● Material for this exercise
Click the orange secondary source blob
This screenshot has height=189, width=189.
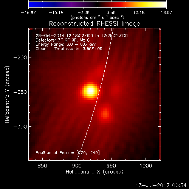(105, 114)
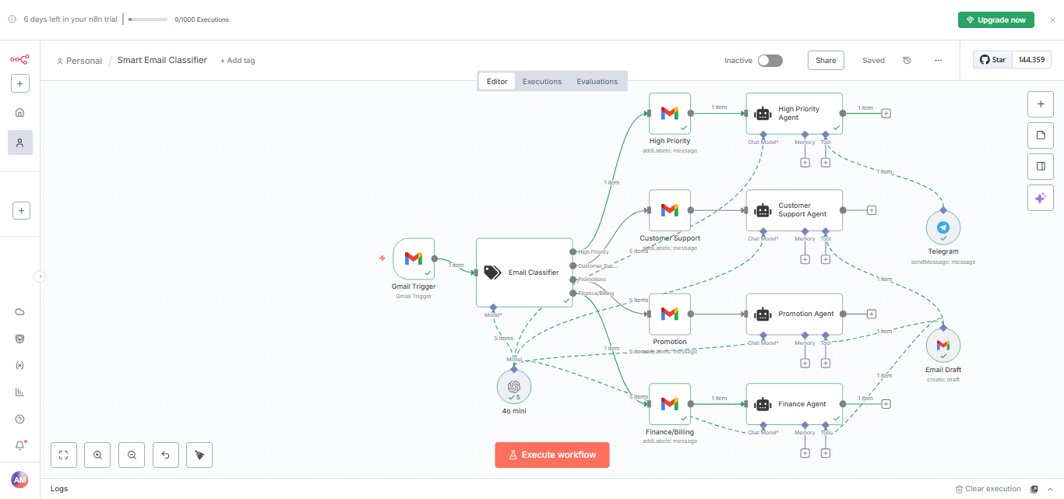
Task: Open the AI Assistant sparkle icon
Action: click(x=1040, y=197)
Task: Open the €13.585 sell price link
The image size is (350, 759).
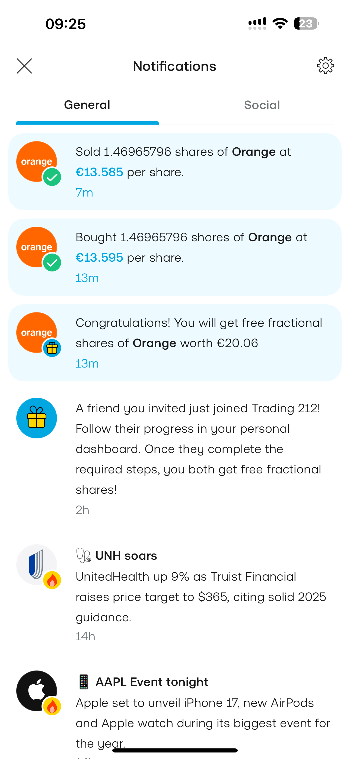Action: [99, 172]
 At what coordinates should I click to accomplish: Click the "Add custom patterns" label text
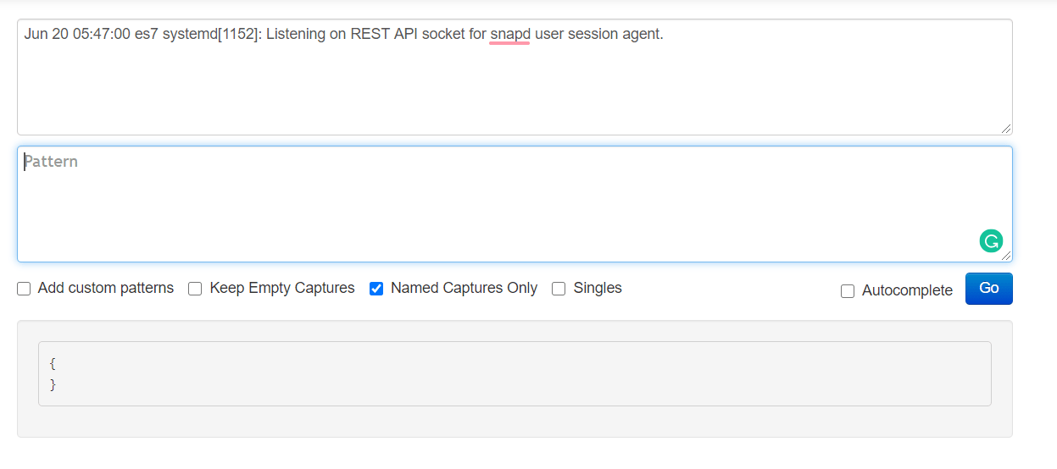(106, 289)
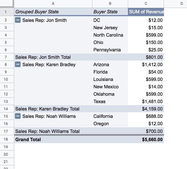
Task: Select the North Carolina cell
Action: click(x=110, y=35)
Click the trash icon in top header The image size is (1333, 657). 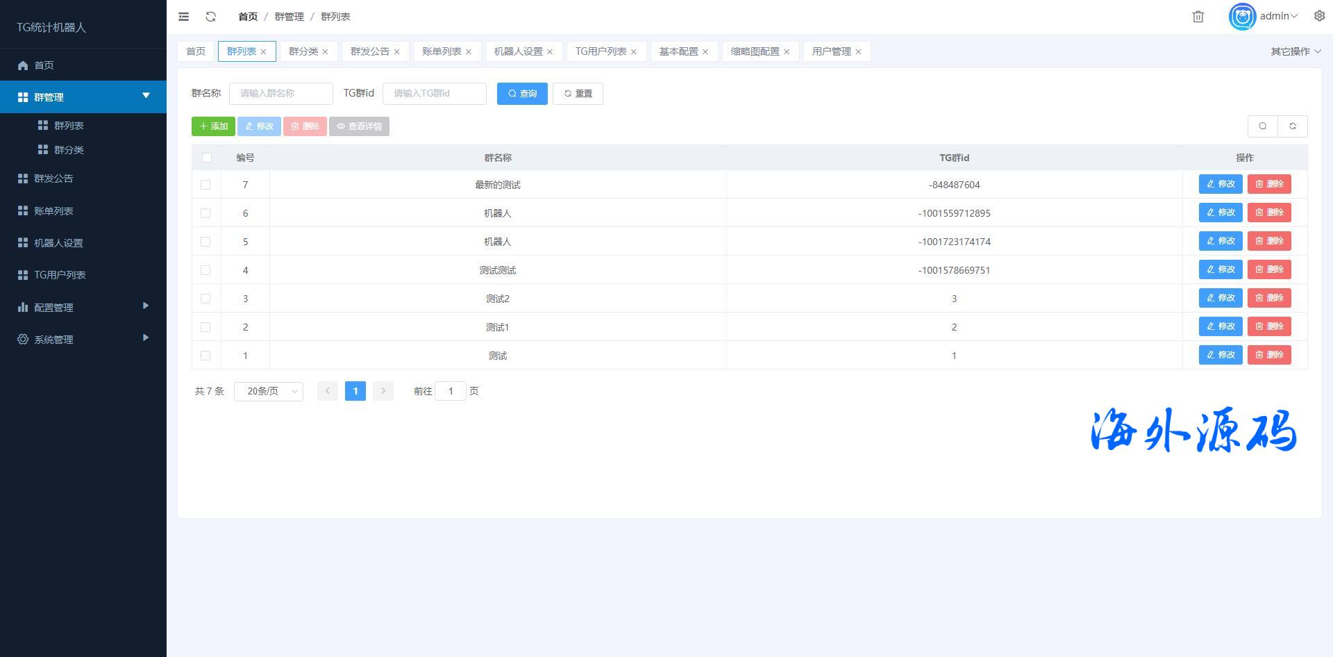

● What you are asked to do
An exact transcription of all the entries is required, without the pictures.

● Task response
Click the orange secondary source blob
This screenshot has height=189, width=189.
(105, 114)
Task: Open the AI Assistant sparkle icon
Action: click(x=1040, y=197)
Task: Open the €13.585 sell price link
The image size is (350, 759).
Action: [99, 172]
 At what coordinates should I click to accomplish: Click the "Add custom patterns" label text
(106, 289)
Task: Select the North Carolina cell
Action: click(x=110, y=35)
Click the trash icon in top header The image size is (1333, 657). 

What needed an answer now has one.